Everyone knows the GOP is the party of small government and low taxes. At Saturday night’s debate, the 2016 Republican presidential candidates sparred over who had the best fiscal conservatism cred.
We decided to look at how well candidates told the truth on a few of these claims in our latest debate fact check.
“After New Jersey raised taxes on millionaires, we lost, in the next four years, $70 billion in wealth [that] left our state.” — New Jersey Gov. Chris Christie
It’s not that simple.
He seems to be talking about New Jersey’s so-called millionaire’s tax that was instituted in 2004 — well before Christie took office — upping the tax rates of high-income people. Christie’s number most likely comes from a 2010 study from Boston College that found an outflow of $70 billion in wealth from the state between 2004 and 2008. (Christie vetoed another “millionaire’s tax” last year before announcing his candidacy.)
But as is usually the case with economic causes and effects, things are more complicated than that. For one thing, the study’s author later cautioned that taxes were “just one possibility” for wealth fleeing the state, as he told NJ.com. And another2011 study, from researchers at Stanford and Princeton, found that “the policy effect [of the tax increase] is close to zero” in terms of driving millionaires out of the state, as the Wall Street Journal reported.
So Christie is using a number that represents his position well, but there’s context and other evidence he is not mentioning here.
“Under Chris Christie’s governorship of New Jersey, they’ve been downgraded nine times in their credit rating.” — Florida Sen. Marco Rubio
That’s true, but Christie may not be totally to blame.

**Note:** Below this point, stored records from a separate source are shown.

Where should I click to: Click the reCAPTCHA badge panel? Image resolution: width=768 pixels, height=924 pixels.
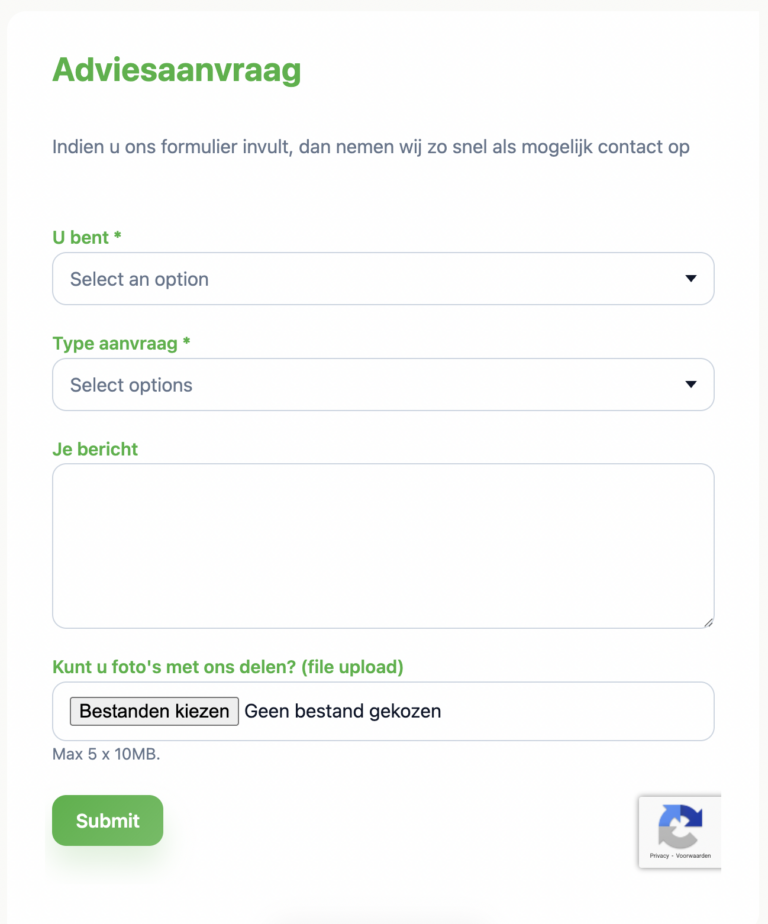pos(680,833)
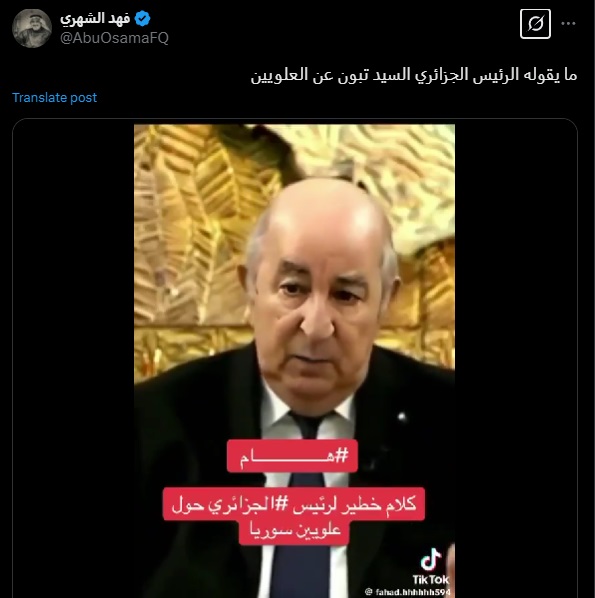This screenshot has height=598, width=595.
Task: Open the Grok explain-post icon
Action: pyautogui.click(x=535, y=24)
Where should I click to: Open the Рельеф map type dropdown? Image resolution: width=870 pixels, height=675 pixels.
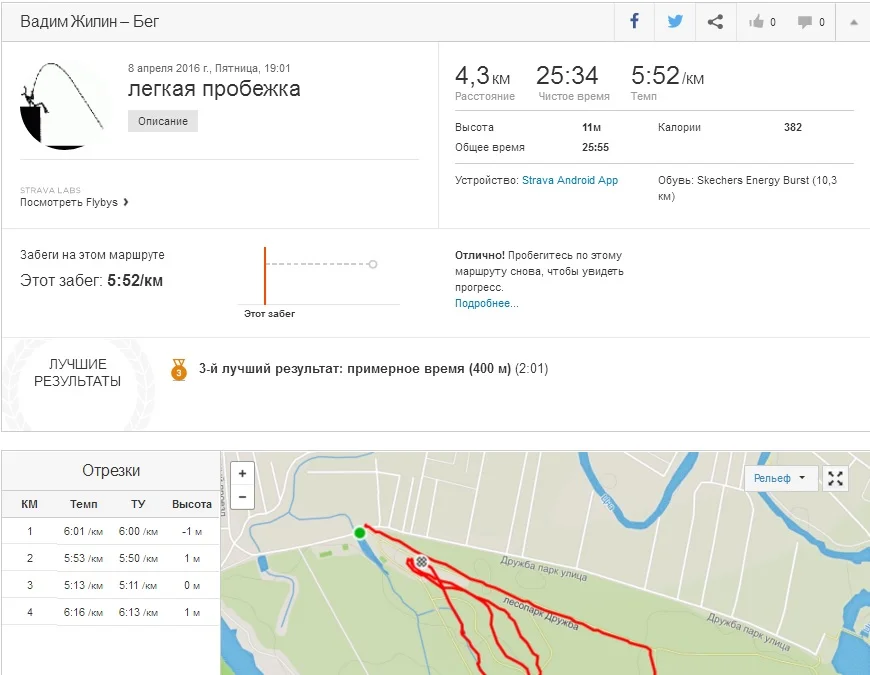pyautogui.click(x=780, y=478)
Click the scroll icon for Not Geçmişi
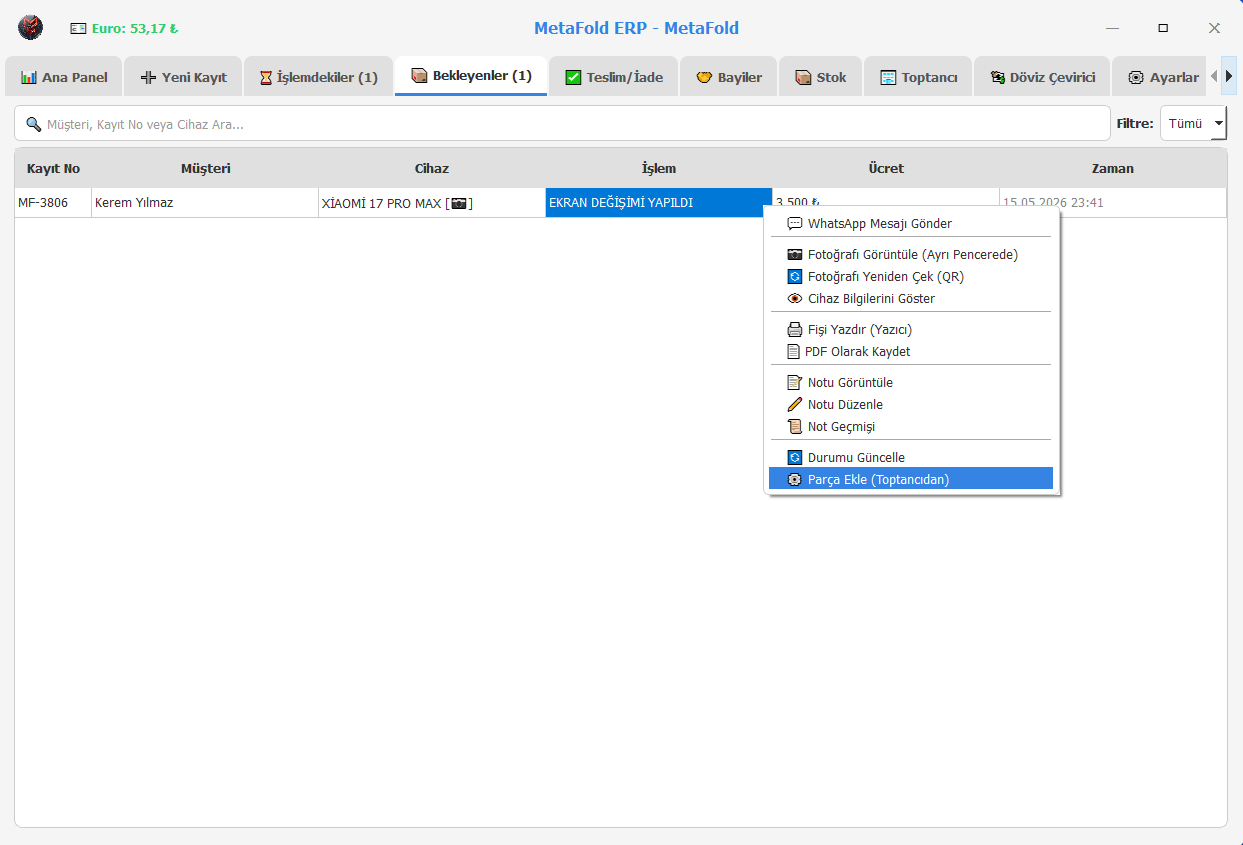Viewport: 1243px width, 845px height. 795,427
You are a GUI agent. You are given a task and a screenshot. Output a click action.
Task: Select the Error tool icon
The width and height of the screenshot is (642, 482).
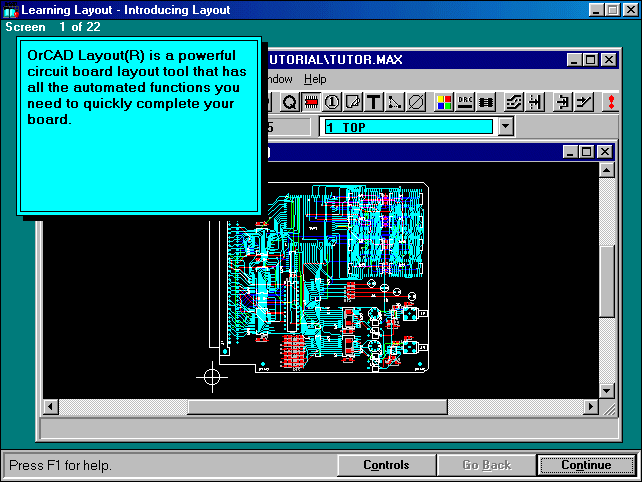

Rubio is referring to credit rating agencies’ grades that they assign to states. These ratings are considered measures of states’ financial and economic well-being.
Three agencies tend to get the most attention: Fitch, Moody’s, and Standard & Poor’s. So to be clear, it wasn’t that one agency downgraded New Jersey nine times. Rather, those three agencies did it three times each.
For all of the candidates who have served as governors, NPR looked into their states’ credit rating records last year and found that Christie’s New Jersey had the worst record of all.
Sometimes when a rating agency downgrades a state, it does mention a governor specifically. In a downgrade in 2014, for example, S&P called Christie out for delaying pension payments.
But it’s not all in governors’ hands. Rating agencies are trying to take “a fairly long-term view” in estimating a state’s fiscal health, as Don Boyd, director of fiscal studies at the Rockefeller Institute, explained to NPR last year. That view extends beyond even when the current governor is in office. Not only that, but governors can’t really directly control a state’s economy, he added.
(Interestingly, two governors who did pretty well on this measure — former Texas Gov. Rick Perry and former Louisiana Gov. Bobby Jindal — are no longer in the presidential race.)
“Right now, we’re the highest-taxed country in the world.” — Donald Trump
That’s not true.
When it comes to individual income tax rates, the U.S. is about middle of the pack among its peers. As of 2014, the U.S. had the 18th-highest top statutory individual tax rate out of 34 countries, according to the OECD, a group of mostly advanced economies.
And when it comes to total tax revenue, the U.S. is close to the back of that pack. U.S. tax revenue in 2014 equaled 26 percent of its GDP in 2014. The OECD average share that year, by comparison, was 34.4, and at the opposite end of the spectrum, Denmark’s figure is nearly 51 percent — a far cry from U.S. revenues.
But then, Trump did go on to mention corporate taxes in his next few sentences. And if he was trying to refer to corporate tax rates, he’s much closer to correct. In 2015, the Tax Foundation, a right-leaning tax policy think tank, found that the U.S. had the third-highest corporate tax rate in the entire world, behind Chad and the United Arab Emirates.